■ Instructions for the task ■
There is one span to output from the data below: the lines starting at the line with "Where should I" and ending at the line with "Click the up-one-level". Output it exactly, ends included, nothing more.

------ Data to use ------

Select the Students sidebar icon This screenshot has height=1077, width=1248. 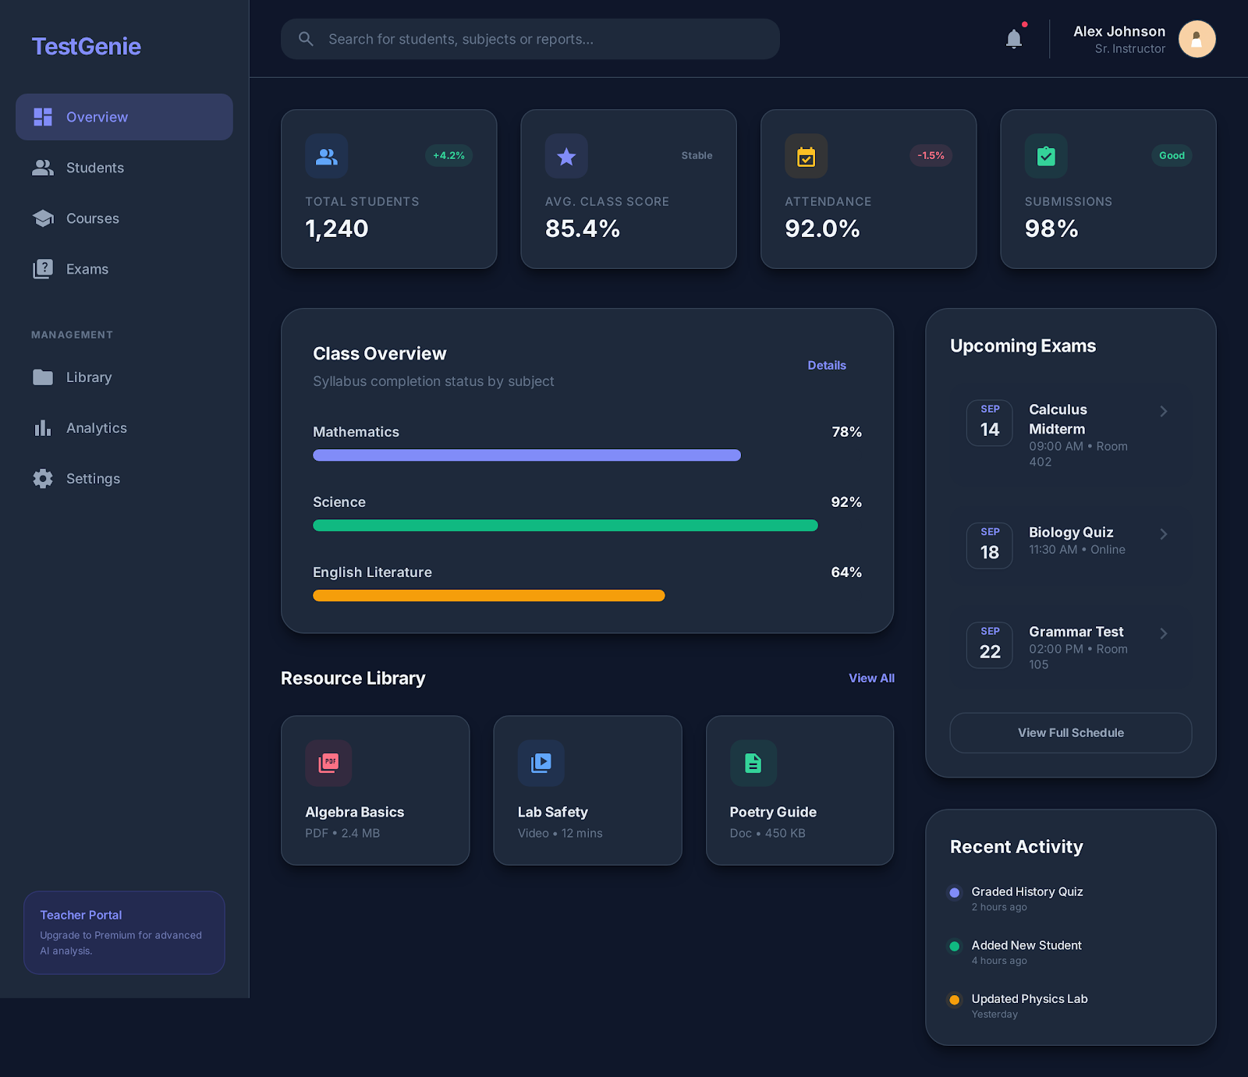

------
------ Data to use ------

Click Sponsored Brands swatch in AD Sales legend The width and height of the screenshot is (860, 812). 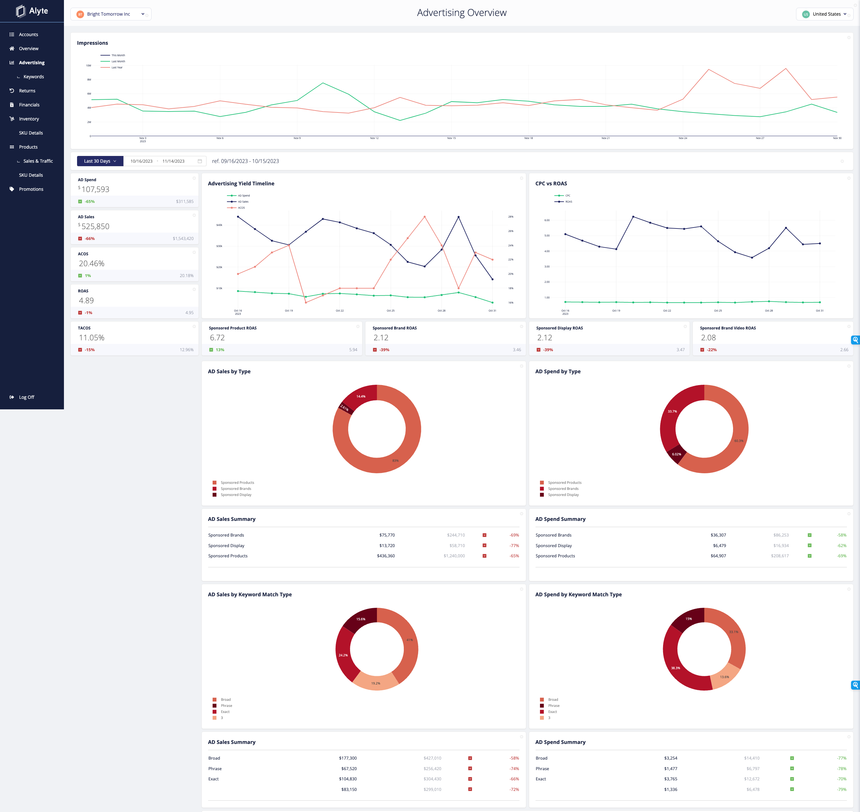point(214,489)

------
------ Data to use ------

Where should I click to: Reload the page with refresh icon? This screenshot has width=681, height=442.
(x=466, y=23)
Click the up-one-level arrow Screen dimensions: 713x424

------

■ Answer section ■
Where should I click to: Reload the page with refresh icon? This screenshot has width=681, height=442.
(x=466, y=23)
Click the up-one-level arrow Screen dimensions: 713x424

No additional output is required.